Elections may alter Yugoslavia's delicate balance

November 11, 1990|By Laura Silber | Laura Silber,Special to The Sun

SKOPJE, Yugoslavia -- Waving scarlet flags embossed with the yellow lion of Macedonia and banners reading, "Macedonia for the Macedonians," thousands of supporters cheered nationalist leader Ljupco Georgievski at an election rally in the southern Yugoslavian republic.

"We want to create an independent Macedonian state, where no one rules except the Macedonian people," Mr. Georgievski said.

Macedonia's 1.4 million voters kick off the election season today in Yugoslavia. When three other republics -- Serbia, Montenegro and Bosnia-Hercegovina -- finish holding their first multiparty elections in more than 50 years in the next month, the political map of the former Communist-run federation will be transformed.

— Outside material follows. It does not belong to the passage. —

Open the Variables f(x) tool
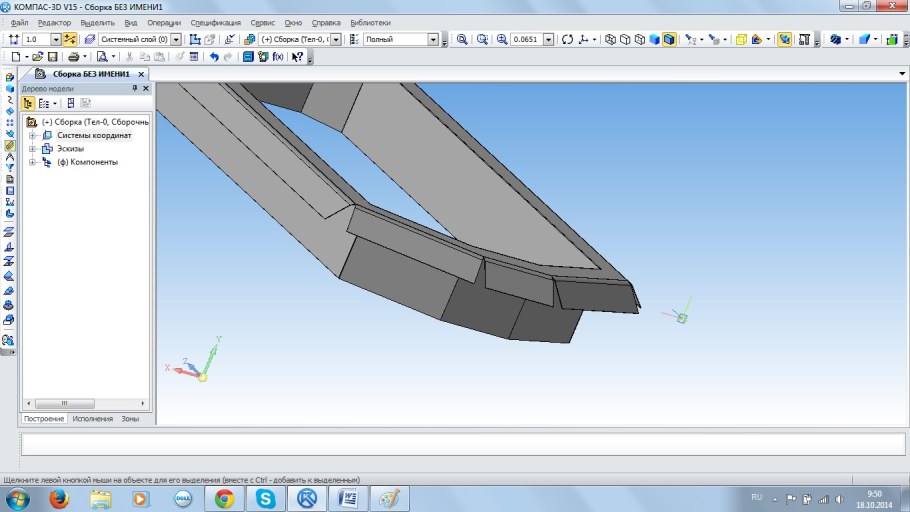 point(277,57)
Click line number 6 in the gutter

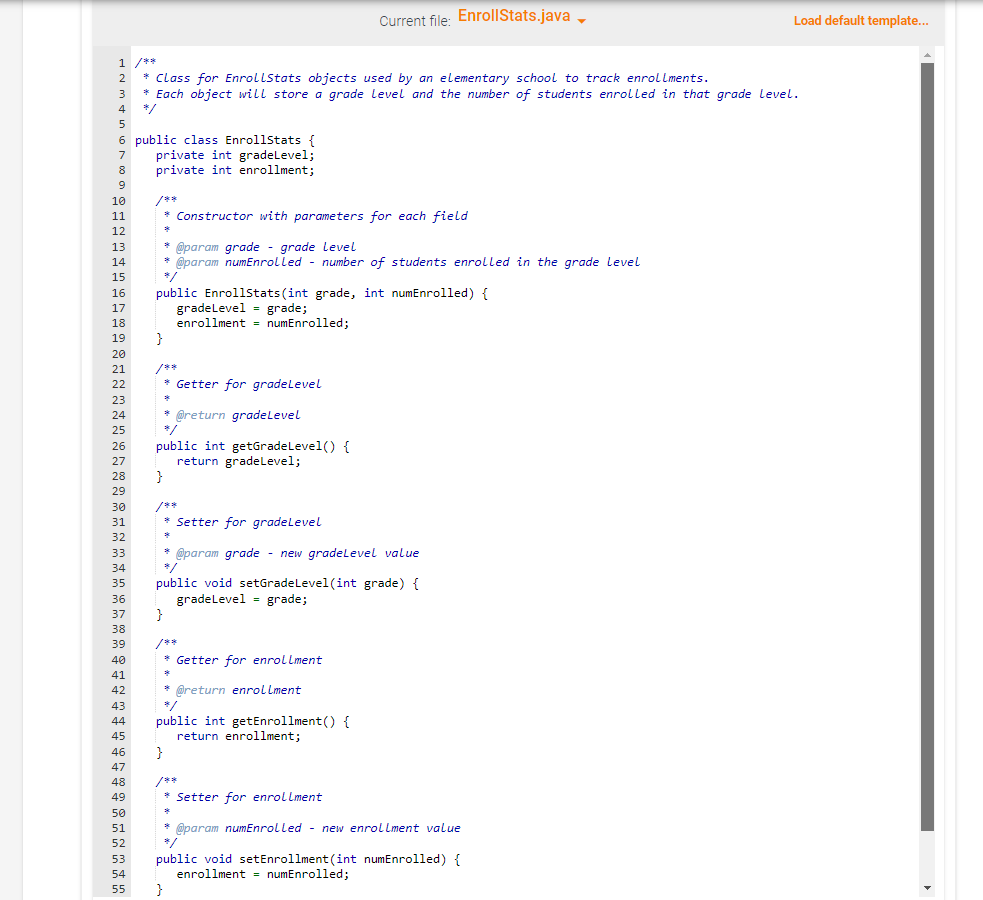pyautogui.click(x=121, y=139)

The election campaigns have revealed a desperate struggle between Communist and nationalist leaders for control of Yugoslavia's destiny, against a backdrop of the threat of civil war and economic ruin.

Yugoslavia's ethnically diverse population of 23.5 million is finding the transition from 45 years of one-party Communist rule to a multiparty system more painful than neighboring Hungary and Poland. Nationalist antagonisms have risen up to dominate economic issues in the election campaigns throughout all six republics.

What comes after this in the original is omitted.